Lindsay Malzone is the Medicare expert for MedicareFAQ. She has been working in the Medicare industry since 2017. She is featured in many publications as well as writes regularly for other expert columns regarding Medicare. You can also find her over on our Medicare Channel on YouTube as well as contributing to our Medicare Community on Facebook.

9 thoughts on “Guidelines to Medicare Coverage for Skilled Nursing Facilities

  1. My friend is 86, has medicare and some kind of supplement called health springs (Medicare supplement or advantage?). She is at Baywind Village in League City, TX and has been for many months. She has been back and forth to the hospital; although she has some underlying conditions; she had a bad car accident and fractured her ankle, spine, ribs, etc. She said Medicare isn’t paying anymore and she has to pay cash. What can she do?

  2. Does a SNF have to submit and get a denial from a manage care before admitting a Resident MCD or MCD Pending for custidail care?

    1. Hi Kathie! Unfortunately, this is a little out of my expertise. I would recommend calling Medicare directly to find out. If they have an Advantage plan, you would need to contact the Advantage carrier directly instead. Sorry I could not be more helpful!

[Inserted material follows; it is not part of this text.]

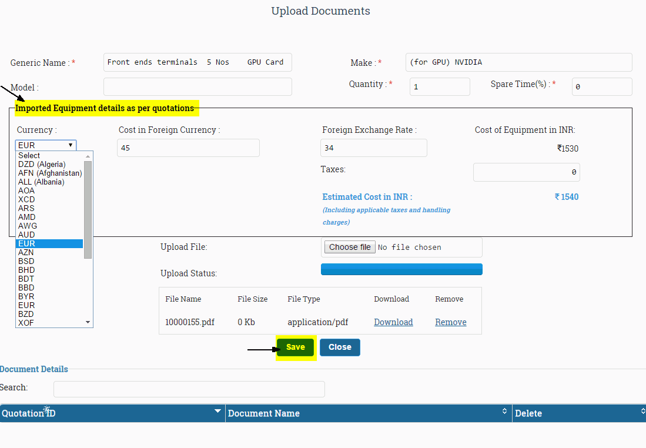
Task: Pick the AFN (Afghanistan) currency option
Action: tap(50, 173)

  3. Hi, I was wondering if you are familiar with Medicare part B maintenance programs. I am an occupational therapist and feel that my facility is not taking advantage of med b maintenance programs where we can be reimbursed for skilled services.

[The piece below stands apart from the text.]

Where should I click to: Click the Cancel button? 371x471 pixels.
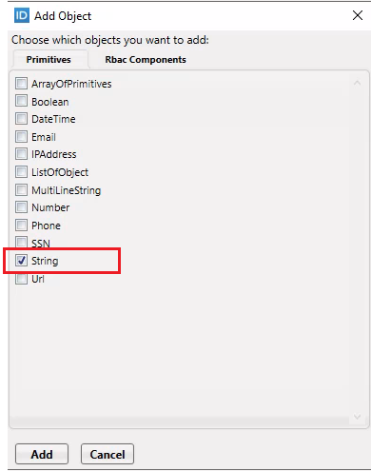(107, 454)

  4. When is a person eligible for time at a skilled nursing facility ? My mother was sent to one after her broken femur and broken ankle. Her doctor and surgeon want her to spend time past the fully covered 20 day stay. The facility insists she does not need skilled nursing care and will charge the full daily rate instead of the reduced insurance premium rate.

    1. Hi David! Unfortunately, unless your mother has a Medigap plan, she will only have coverage for her skilled nursing facility stay for the first 20 days. Part A only covers 100% of an SNF stay for the first 20 days. For days 21-100, she will have a copay for each additional day.